Diagnostic and Interventional Radiology
Neuroradiology - Original Article

The Reliability and inter-observer reproducibility of T2/FLAIR mismatch in the diagnosis of IDH-mutant astrocytomas


Department of Radiology, Muğla Sıtkı Koçman University School of Medicine, Muğla, Turkey


Department of Radiology, Acıbadem Mehmet Ali Aydınlar University School of Medicine, İstanbul, Turkey


Department of Pathology, Acıbadem Mehmet Ali Aydınlar University School of Medicine, Acıbadem Altunizade Hospital, İstanbul, Turkey


Department of Neurosurgery, Acıbadem Mehmet Ali Aydınlar University School of Medicine, İstanbul, Turkey

Diagn Interv Radiol 2020; 1: -
Read: 350 Published: 26 November 2020

PURPOSE: The reliability and reproducibility of T2/FLAIR mismatch were investigated in the diagnosis of IDH-mutant astrocytoma between WHO grade II and III diffuse hemispheric gliomas. 

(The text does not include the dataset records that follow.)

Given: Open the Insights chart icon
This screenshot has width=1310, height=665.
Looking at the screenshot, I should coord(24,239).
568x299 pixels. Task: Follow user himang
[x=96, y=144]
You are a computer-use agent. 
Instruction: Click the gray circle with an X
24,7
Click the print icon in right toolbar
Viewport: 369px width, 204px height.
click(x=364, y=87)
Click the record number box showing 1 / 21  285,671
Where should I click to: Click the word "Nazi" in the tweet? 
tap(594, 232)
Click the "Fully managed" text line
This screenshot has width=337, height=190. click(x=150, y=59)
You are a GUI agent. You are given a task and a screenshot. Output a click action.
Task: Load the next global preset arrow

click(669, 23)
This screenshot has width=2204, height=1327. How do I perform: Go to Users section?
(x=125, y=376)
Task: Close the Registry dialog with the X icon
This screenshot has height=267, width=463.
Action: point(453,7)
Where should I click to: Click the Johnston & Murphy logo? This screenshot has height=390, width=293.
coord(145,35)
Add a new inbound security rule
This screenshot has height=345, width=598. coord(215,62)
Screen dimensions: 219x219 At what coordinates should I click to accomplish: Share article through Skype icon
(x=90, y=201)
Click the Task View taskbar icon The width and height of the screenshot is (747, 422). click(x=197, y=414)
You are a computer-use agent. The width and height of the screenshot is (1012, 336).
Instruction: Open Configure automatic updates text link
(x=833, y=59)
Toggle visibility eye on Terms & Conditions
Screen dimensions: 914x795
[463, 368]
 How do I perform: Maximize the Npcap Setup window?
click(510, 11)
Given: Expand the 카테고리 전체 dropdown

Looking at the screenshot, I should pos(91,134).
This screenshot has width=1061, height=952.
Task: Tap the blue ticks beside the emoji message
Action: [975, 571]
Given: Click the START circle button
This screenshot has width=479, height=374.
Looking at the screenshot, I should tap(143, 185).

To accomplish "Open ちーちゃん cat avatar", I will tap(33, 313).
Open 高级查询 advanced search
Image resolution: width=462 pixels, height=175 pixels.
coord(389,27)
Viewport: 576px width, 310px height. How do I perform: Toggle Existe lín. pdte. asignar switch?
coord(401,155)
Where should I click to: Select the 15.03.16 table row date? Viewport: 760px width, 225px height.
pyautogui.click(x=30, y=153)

METHODS: WHO grade II and grade III diffuse hemispheric gliomas (n=133) were included in the study at our own institute. Pathological findings and molecular markers of the cases were reviewed with the criteria of WHO 2016. The finding of mismatch between T2W and FLAIR images in preoperative MRI of the cases was evaluated by two different radiologists. The readers reviewed MRIs blinded of each other and the histopathologic diagnosis or molecular subset of tumors. The cases were classified as IDH-mutant astrocytoma, oligodendroglioma and IDH-wild type astrocytoma according to molecular and genetic features.

RESULTS: T2/FLAIR mismatch-positivity was observed in 46 (34.6%) of the patients. T2/FLAIR mismatch-positivity was observed 42/75 (56%) in IDH-mutant astrocytomas, 4/43 (9.30%) in oligodendrogliomas and 0/15 (0%) in IDH-wt astrocytomas. When we compare the T2/FLAIR mismatch ratio in IDH-mutant astrocytomas (WHO grade II and grade III) with the oligodendrogliomas, this difference was statistically significant (chi-square, p <0.05). The sensitivity, specificity, PPV, NPV and accuracy of T2/FLAIR mismatch in predicting IDH-mutant astrocytomas were 58.7%, 90.7%, 91.7%, 61.4% and 70.3% respectively. Radiologist no1 diagnosed T2/FLAIR mismatch in 48/133 (36.1%) of the cases and Radiologist no2 in 66/133 (49.6%) of the cases. The interrater agreement for the T2/FLAIR mismatch sign was 0.61 (p <0.05), 95% CI (0.55, 0.67).

CONCLUSION: T2/FLAIR mismatch appears to be an important MRI finding in distinguishing IDH-mutant astrocytomas from other diffuse hemispheric gliomas. However, it should be kept in mind that T2/FLAIR mismatch sign can be seen a minority of oligodendrogliomas besides IDH-mutant astrocytomas.